It’s not affected by port offset, is it?


(Michel Conrado) #11

I just started the cluster (Zero and Alpha) with the flags and the right port. And just works. Did nothing else.


(Devin Bost) #12

In a cluster with multiple Zero and Alpha nodes, where should Jaeger be run?


(Michel Conrado) #13

It depends on what you want, all or only one.

Instances simply send data to Jaeger. There are no specific rules for clusters or groups. You will see for each instance the specific activities of those instances and not groups or something. Then I would recommend you put all of them.


(Devin Bost) #14

Meanwhile, I added the @upsert directive to all of the predicates in my schema (except the ones for [uid] since I don’t know if those can have the directive), but I’m still getting a very large quantity of these messages:
java.util.concurrent.CompletionException: io.dgraph.TxnConflictException: Transaction has been aborted. Please retry


(Devin Bost) #15

If we can’t establish parallelism, then my company will not be able to use Dgraph going forward.


(Devin Bost) #16

I ran tcpdump on port 14268, and there is no traffic, so it appears that Dgraph is not sending the data to that port.


(Michel Conrado) #17

Please, share the whole cluster configs and stats (machine) to understand your context.

Dunno what it can be, I can run it just fine. Must be something very specific in your context.

Have you started the cluster with the flag --jaeger.collector? have you inserted the right port in the first time?


(Devin Bost) #18

We’re running Dgraph Zero and Alpha on a 5 node VM cluster.
Each node is running an instance of Dgraph Zero and an instance of Dgraph Alpha.
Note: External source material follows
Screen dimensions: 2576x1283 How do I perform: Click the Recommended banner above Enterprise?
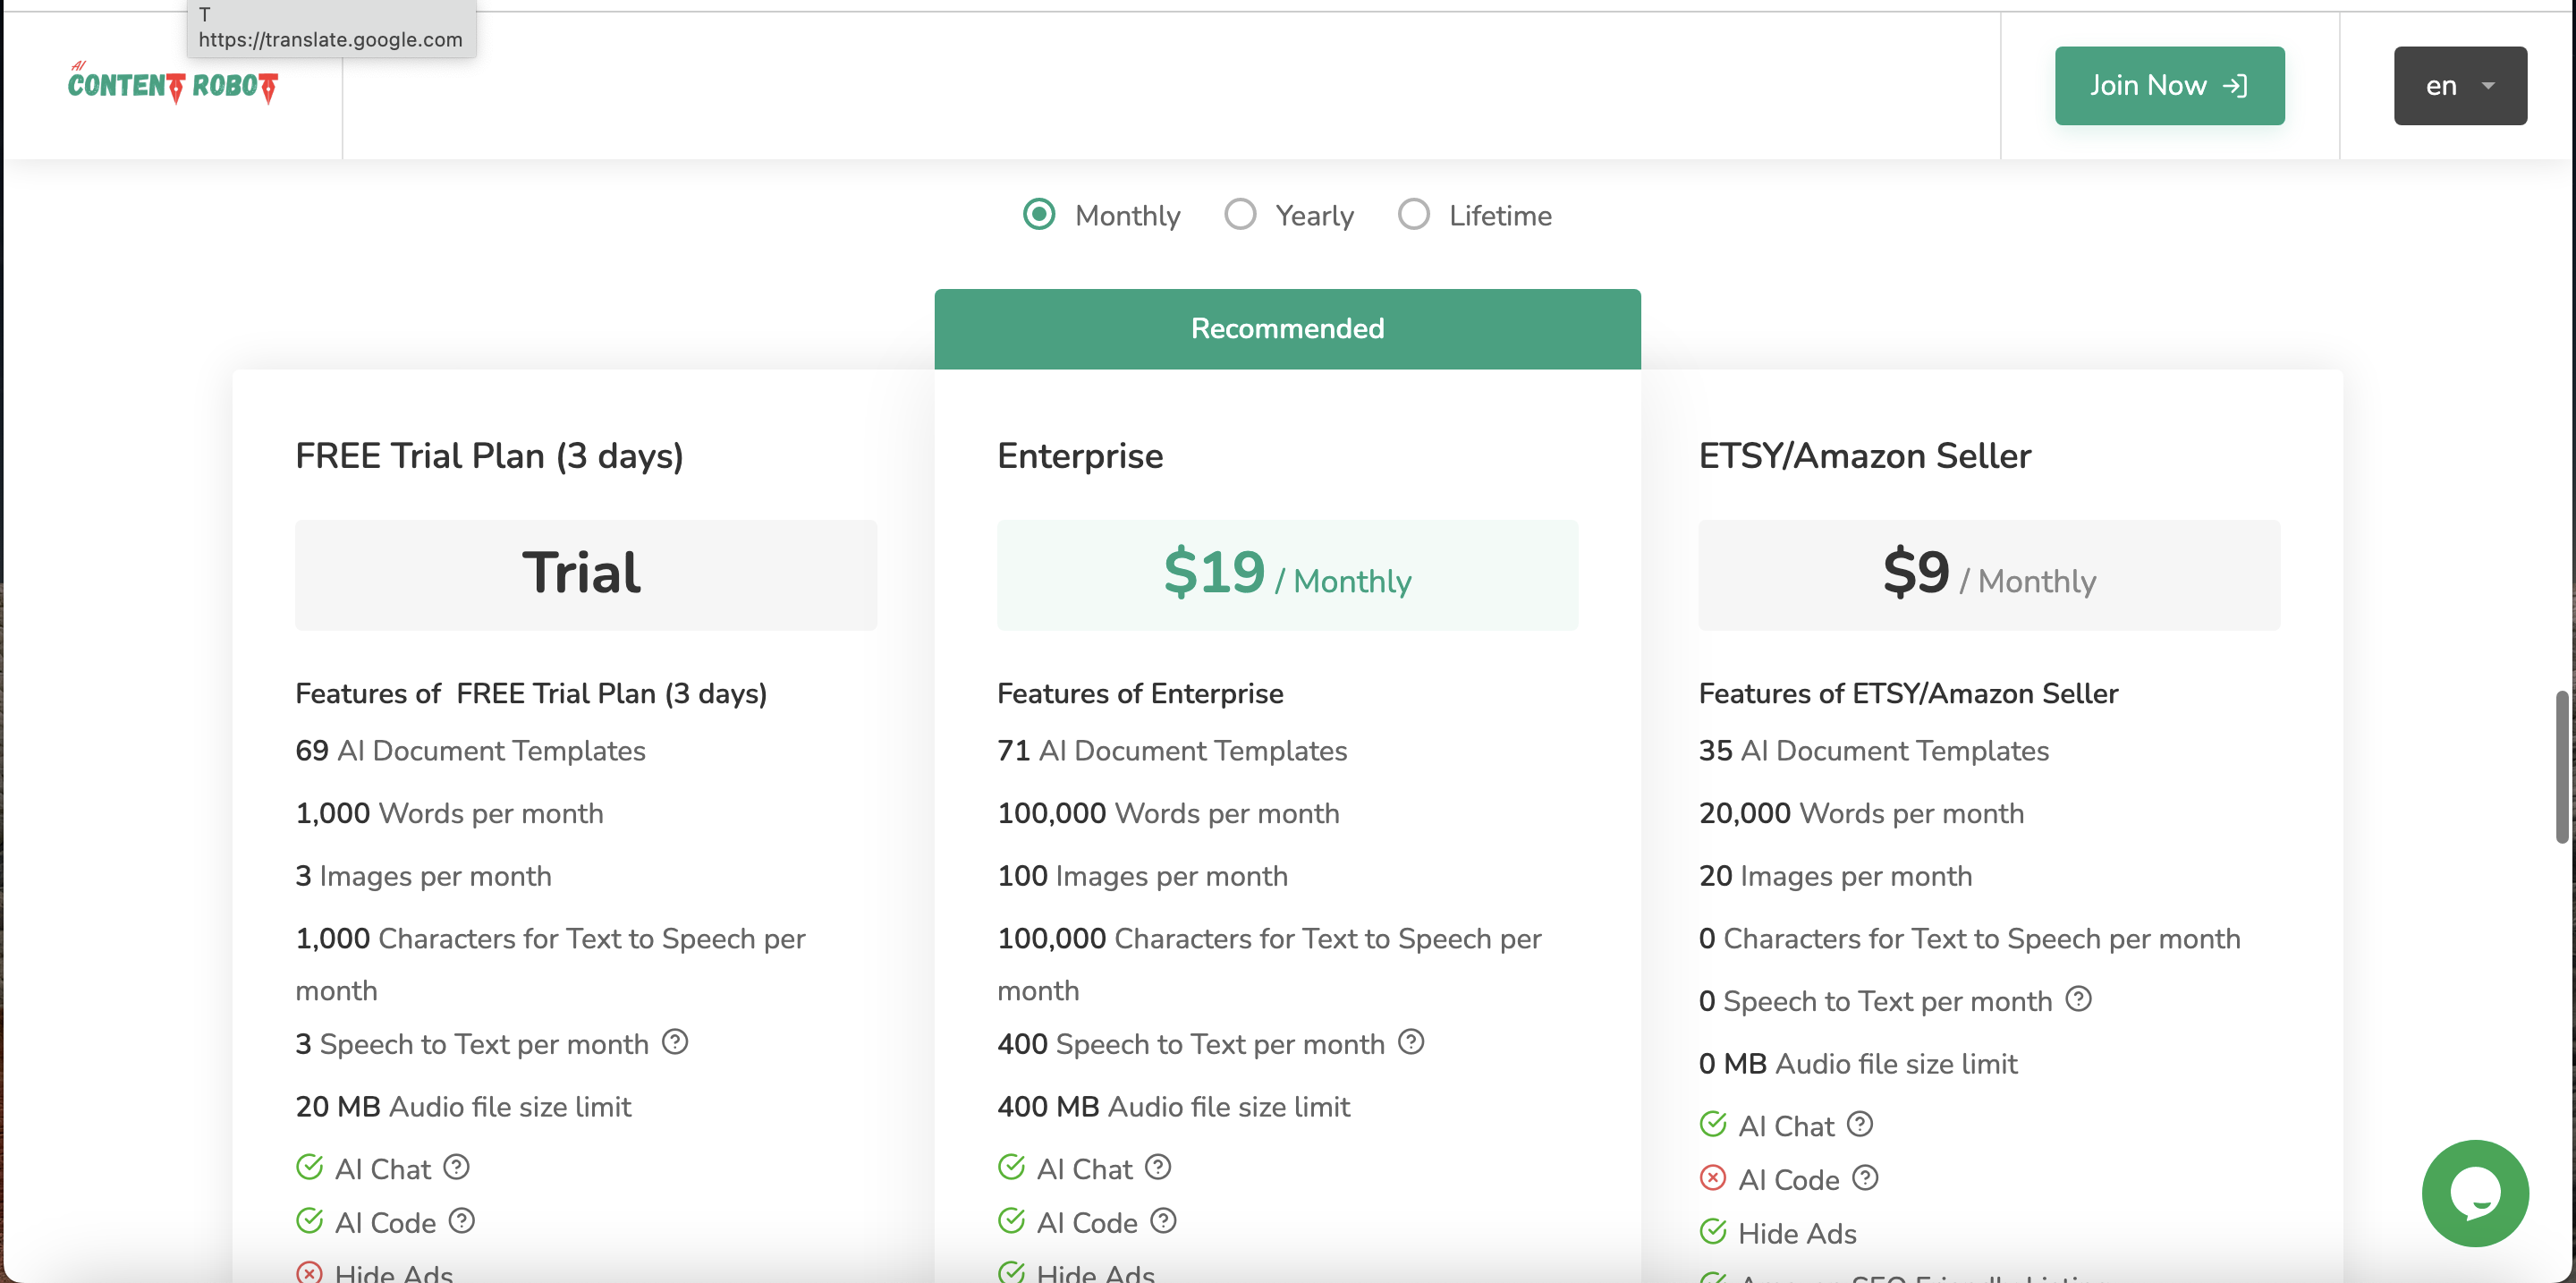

We’re running the production Dgraph containers.

Here is the script we run to start Dgraph Zero as a docker container on the host named app12. (app08 is our leader):

/usr/local/bin/dgraph-zero :

#!/bin/bash

. /usr/local/bin/docker-functions

DATA=/opt/data/dgraph-zero
IMAGE=docker.*obfuscated*.com/dgraph/dgraph:v1.1.0
OFFSET=2
REPLICAS=3
ZERO_HOST=app08.*obfuscated*.com
ZERO_PORT=5080
ZERO_OFFSET=`expr ${ZERO_PORT} + ${OFFSET}`
IDX=5
JAEGER_COLLECTOR=http://app08.*obfuscated*.com:14268

export DOCKER_RUN=" -d \
--name dgraph-zero \
--memory-swappiness=0 \
--stop-timeout=300 \
--restart=unless-stopped \
--net=host \
-v ${DATA}:/dgraph \
${IMAGE} dgraph zero \
--replicas ${REPLICAS} \
--port_offset ${OFFSET} \
--my $(hostname -f):${ZERO_OFFSET} \
--jaeger.collector=${JAEGER_COLLECTOR} \
--expose_trace \
--idx ${IDX}"

if [ ${IDX} -gt 1 ]; then
    DOCKER_RUN+=" --peer ${ZERO_HOST}:${ZERO_OFFSET}"
fi

run "$@"

Here is the script we run to start Dgraph Alpha as a docker container:

/usr/local/bin/dgraph-alpha :

#!/bin/bash

. /usr/local/bin/docker-functions

DATA=/opt/data/dgraph-alpha
IMAGE=docker.*obfuscated*.com/dgraph/dgraph:v1.1.0
OFFSET=2
ZERO_HOST=app08.*obfuscated*.com
ZERO_PORT=5080
ALPHA_PORT=7080
LRU_MB=20000
ALPHA_OFFSET=`expr ${ALPHA_PORT} + ${OFFSET}`
ZERO_OFFSET=`expr ${ZERO_PORT} + ${OFFSET}`
JAEGER_COLLECTOR=http://app08.*obfuscated*.com:14268

export DOCKER_RUN=" -d \
--name dgraph-alpha \
--memory-swappiness=0 \
--stop-timeout=300 \
--restart=unless-stopped \
--net=host \
-v ${DATA}:/dgraph \
${IMAGE} dgraph alpha \
--port_offset ${OFFSET} \
--lru_mb ${LRU_MB} \
--zero ${ZERO_HOST}:${ZERO_OFFSET} \
--jaeger.collector=${JAEGER_COLLECTOR} \
--expose_trace \
--my $(hostname -f):${ALPHA_OFFSET}"

run "$@"

We’re running Jaeger jaegertracing/all-in-one:1.14.0 on the app08 host.
The script we’re running to start Jaeger is here:

/usr/local/bin/jaeger :

#!/bin/bash
. /usr/local/bin/docker-functions

export DOCKER_RUN=" -d \
--memory-swappiness=0 \
--stop-timeout=300 \
--restart=unless-stopped \
--net=host \
-v /etc/jaeger:/opt/jaeger/config \
-e "COLLECTOR_ZIPKIN_HTTP_PORT=9411" \
docker.*obfuscated*.com/jaegertracing/all-in-one:1.14.0"

run "$@" 

That Jaeger instance is only running on app08. We have Dgraph Zero and Alpha running on all instances in the cluster (app08 - app12).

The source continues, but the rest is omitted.